| WHAT THIS TASK INVOLVES |
Report every line of the records below that includes the string "column".
[Start of section]
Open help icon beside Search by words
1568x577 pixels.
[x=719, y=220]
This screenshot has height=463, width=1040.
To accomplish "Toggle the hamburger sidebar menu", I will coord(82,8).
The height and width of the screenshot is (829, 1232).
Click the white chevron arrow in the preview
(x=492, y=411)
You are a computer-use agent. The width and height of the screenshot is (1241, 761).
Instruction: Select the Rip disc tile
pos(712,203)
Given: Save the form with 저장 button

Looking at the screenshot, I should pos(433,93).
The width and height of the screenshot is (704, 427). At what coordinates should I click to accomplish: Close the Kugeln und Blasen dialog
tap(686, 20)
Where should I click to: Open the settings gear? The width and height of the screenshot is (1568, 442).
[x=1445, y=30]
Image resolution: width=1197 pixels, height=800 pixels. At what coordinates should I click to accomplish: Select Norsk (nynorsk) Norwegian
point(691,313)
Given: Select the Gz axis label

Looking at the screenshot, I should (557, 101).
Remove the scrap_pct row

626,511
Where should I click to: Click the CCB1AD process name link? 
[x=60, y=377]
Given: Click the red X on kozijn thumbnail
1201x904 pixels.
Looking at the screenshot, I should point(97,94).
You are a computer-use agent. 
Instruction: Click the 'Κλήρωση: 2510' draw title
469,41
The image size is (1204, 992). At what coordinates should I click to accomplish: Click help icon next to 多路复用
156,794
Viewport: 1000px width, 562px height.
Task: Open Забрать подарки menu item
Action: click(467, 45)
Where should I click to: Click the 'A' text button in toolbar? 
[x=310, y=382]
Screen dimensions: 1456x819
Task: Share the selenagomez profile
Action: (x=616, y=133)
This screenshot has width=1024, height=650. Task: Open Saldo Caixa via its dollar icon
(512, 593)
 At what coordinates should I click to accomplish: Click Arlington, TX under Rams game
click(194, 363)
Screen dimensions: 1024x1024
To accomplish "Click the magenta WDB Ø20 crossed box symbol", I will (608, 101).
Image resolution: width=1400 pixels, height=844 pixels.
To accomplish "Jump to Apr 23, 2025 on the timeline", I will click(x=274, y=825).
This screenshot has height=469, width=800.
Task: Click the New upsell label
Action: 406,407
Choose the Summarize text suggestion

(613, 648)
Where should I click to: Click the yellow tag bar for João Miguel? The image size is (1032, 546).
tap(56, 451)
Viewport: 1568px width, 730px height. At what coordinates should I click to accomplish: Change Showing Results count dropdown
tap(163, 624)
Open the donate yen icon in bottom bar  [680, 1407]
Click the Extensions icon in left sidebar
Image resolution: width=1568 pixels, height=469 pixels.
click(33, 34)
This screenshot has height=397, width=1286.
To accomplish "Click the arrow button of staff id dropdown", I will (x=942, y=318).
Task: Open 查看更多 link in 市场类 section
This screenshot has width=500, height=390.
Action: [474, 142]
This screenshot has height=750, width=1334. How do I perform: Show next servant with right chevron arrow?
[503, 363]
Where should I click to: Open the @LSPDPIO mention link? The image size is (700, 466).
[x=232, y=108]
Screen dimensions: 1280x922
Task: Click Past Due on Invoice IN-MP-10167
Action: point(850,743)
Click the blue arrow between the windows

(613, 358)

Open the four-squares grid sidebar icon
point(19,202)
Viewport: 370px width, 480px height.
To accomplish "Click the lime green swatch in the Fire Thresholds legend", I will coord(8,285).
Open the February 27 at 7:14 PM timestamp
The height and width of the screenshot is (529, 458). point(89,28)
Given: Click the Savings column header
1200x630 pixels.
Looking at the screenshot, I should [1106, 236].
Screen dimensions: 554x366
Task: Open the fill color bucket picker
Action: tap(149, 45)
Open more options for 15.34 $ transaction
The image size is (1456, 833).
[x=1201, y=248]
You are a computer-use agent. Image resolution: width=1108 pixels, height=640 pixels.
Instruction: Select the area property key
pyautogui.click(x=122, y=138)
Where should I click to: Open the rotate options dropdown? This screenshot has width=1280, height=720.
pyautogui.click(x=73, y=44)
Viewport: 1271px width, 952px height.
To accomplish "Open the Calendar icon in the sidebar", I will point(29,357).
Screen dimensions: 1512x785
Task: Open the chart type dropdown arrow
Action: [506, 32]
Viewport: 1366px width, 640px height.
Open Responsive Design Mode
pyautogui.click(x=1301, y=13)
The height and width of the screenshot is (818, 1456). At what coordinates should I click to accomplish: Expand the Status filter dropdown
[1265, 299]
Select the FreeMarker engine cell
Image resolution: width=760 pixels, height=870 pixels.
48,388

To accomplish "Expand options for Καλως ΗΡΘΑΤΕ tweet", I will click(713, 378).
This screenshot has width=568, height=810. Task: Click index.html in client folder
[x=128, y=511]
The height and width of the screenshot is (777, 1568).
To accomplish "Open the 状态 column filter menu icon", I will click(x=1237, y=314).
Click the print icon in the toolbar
[End of section]
| EXERCISE OUTPUT |
Given: Click the Savings column header
To accomplish "Open the 状态 column filter menu icon", I will click(x=1237, y=314).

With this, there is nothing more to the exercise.